Ad agency honors its founder by remembering his favorite pastime, sitting on Camp Street, smoking a cigar and making conversation.
Credit: Brandt Vicknair/Peter Mayer
A bronze sculpture of ad agency legend Peter Mayer's chair, cigar and ashtray.

When he wasn’t in a board room pitching a client an ad campaign or at a restaurant enjoying his favorite activity – lunch – you’d likely find Peter Mayer sitting in a chair on Camp Street, puffing on a cigar and watching the world go by.

His death in July 2016 means the legendary New Orleans advertising executive is no longer there cracking jokes or making conversation, but his chair and cigar are, in the form of a bronze sculpture. Mayer’s sons, Mark and Josh, who now run the advertising agency he founded, unveiled the tribute to their father Friday to cap off the firm’s 50th anniversary.

“Every day after lunch, Peter would take a folding chair out of his office and he’d drag it out to Camp Street and sit there and smoke a big, black turd of a cigar. He did this for at least 15 years,” laughed Mark Mayer.

After succeeding his father as president and CEO of the agency, Mark Mayer admitted his initial reason for banishing “Pete,” as everyone called him, to the street. It was to enforce a no smoking indoors rule that was unheard of when his father founded the agency in 1967.

But Mark Mayer told the employees and agency alumni gathered at the unveiling Friday that his father’s ritual was about much more than that. “I think he knew the exact spot where he would see all of you employees at least once a day. And he parked himself right in that spot and that’s where he held court. He would greet you, he would ask what you’re working on, what you’re doing, how’s your love life, what you had for lunch.”

Credit: Courtesy: Peter Mayer
Mark (left) and Josh Mayer (right) speak at the event Friday night honoring their father, Peter Mayer.
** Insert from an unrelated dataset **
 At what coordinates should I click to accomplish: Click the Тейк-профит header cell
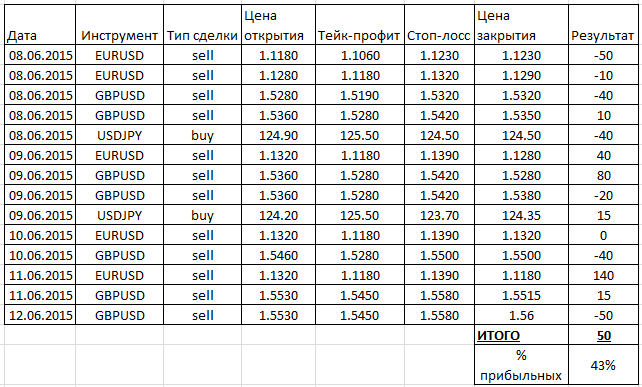pyautogui.click(x=360, y=25)
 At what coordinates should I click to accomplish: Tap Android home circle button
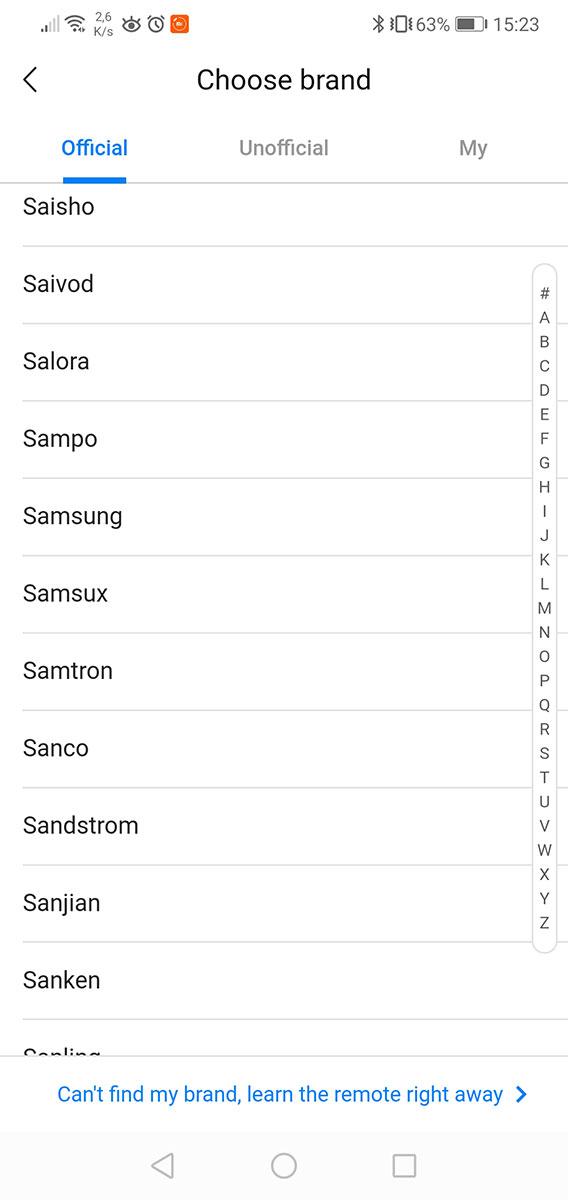point(284,1165)
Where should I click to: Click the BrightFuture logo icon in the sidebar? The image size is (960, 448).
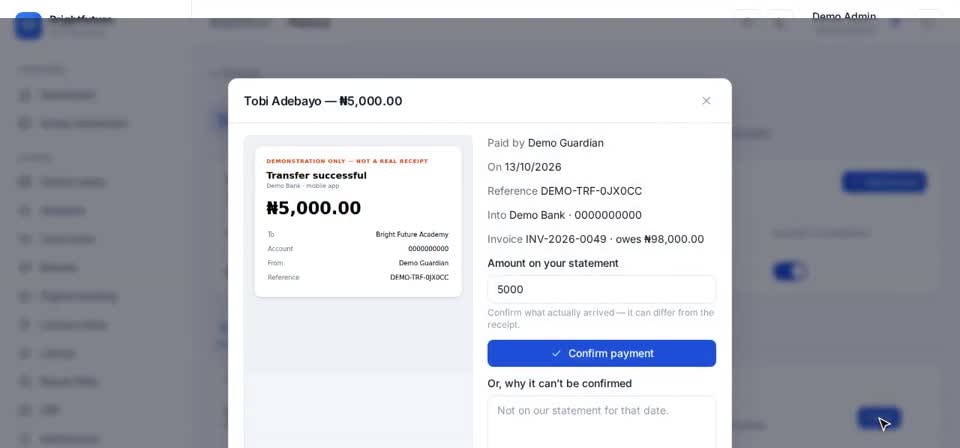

Even when he retired from day-to-day operations of the agency in the 1980s, Mayer was a regular presence at its Camp Street business, which had grown into one of the largest ad agencies in the Gulf South. He admitted his daily visits would usually consist of checking his mail, planning lunch and sitting on the chair on the sidewalk. The Times-Picayune profiled him in a 2008 story, calling him “The Mayor of Camp Street.”

“Mayer is the kind of man who delivers a stream of snappy patter and changes subjects at a furious pace,” Elizabeth Mullener wrote. “He has roaring enthusiasms and infinite impatience. He speaks in exclamation points -- issuing fiats, blurting opinions and making dogmatic declarations without hesitation. He also can tell a joke with the polish and panache of a natural-born stand-up comic. And when it's over, he laughs louder and longer than anyone in his audience.”

The new tribute to Mayer, consisting of a bronze director’s chair, table, ashtray and cigar, is the work of Santa Fe sculptor Bill Weaver. Though it will remain inside the lobby of the agency’s office and not on the sidewalk Mayer frequented, his son Josh, who is chief creative officer of the company, said he hopes it captures his spirit.

“It’s Pete’s chair with Pete’s table, Pete’s ashtray, and Pete’s cigar and we invite you all to sit in it because everybody can be Peter. You can’t smoke a cigar but you can sit here and be Pete for just one minute,” said Josh Mayer.